Could you give the lines below as a JSON list of strings, one string per line, with blank lines omitted?

Rows from a dataset:
/---

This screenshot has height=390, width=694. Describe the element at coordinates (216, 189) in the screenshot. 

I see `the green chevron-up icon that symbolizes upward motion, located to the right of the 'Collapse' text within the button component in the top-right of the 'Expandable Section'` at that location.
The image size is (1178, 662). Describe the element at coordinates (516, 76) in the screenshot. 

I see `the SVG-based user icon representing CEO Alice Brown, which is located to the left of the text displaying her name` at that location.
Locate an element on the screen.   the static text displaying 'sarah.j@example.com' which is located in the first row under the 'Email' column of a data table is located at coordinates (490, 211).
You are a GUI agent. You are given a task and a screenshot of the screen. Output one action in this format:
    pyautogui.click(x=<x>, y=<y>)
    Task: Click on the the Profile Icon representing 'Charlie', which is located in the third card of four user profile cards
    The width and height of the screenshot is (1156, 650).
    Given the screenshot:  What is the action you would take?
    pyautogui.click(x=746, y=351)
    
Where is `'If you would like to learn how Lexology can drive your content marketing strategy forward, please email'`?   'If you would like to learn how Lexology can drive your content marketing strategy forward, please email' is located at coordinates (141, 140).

\---

In response:
[
  "This screenshot has height=390, width=694. Describe the element at coordinates (216, 189) in the screenshot. ",
  "I see `the green chevron-up icon that symbolizes upward motion, located to the right of the 'Collapse' text within the button component in the top-right of the 'Expandable Section'` at that location.",
  "The image size is (1178, 662). Describe the element at coordinates (516, 76) in the screenshot. ",
  "I see `the SVG-based user icon representing CEO Alice Brown, which is located to the left of the text displaying her name` at that location.",
  "Locate an element on the screen.   the static text displaying 'sarah.j@example.com' which is located in the first row under the 'Email' column of a data table is located at coordinates (490, 211).",
  "You are a GUI agent. You are given a task and a screenshot of the screen. Output one action in this format:",
  "    pyautogui.click(x=<x>, y=<y>)",
  "    Task: Click on the the Profile Icon representing 'Charlie', which is located in the third card of four user profile cards",
  "    The width and height of the screenshot is (1156, 650).",
  "    Given the screenshot:  What is the action you would take?",
  "    pyautogui.click(x=746, y=351)",
  "Where is `'If you would like to learn how Lexology can drive your content marketing strategy forward, please email'`?   'If you would like to learn how Lexology can drive your content marketing strategy forward, please email' is located at coordinates (141, 140)."
]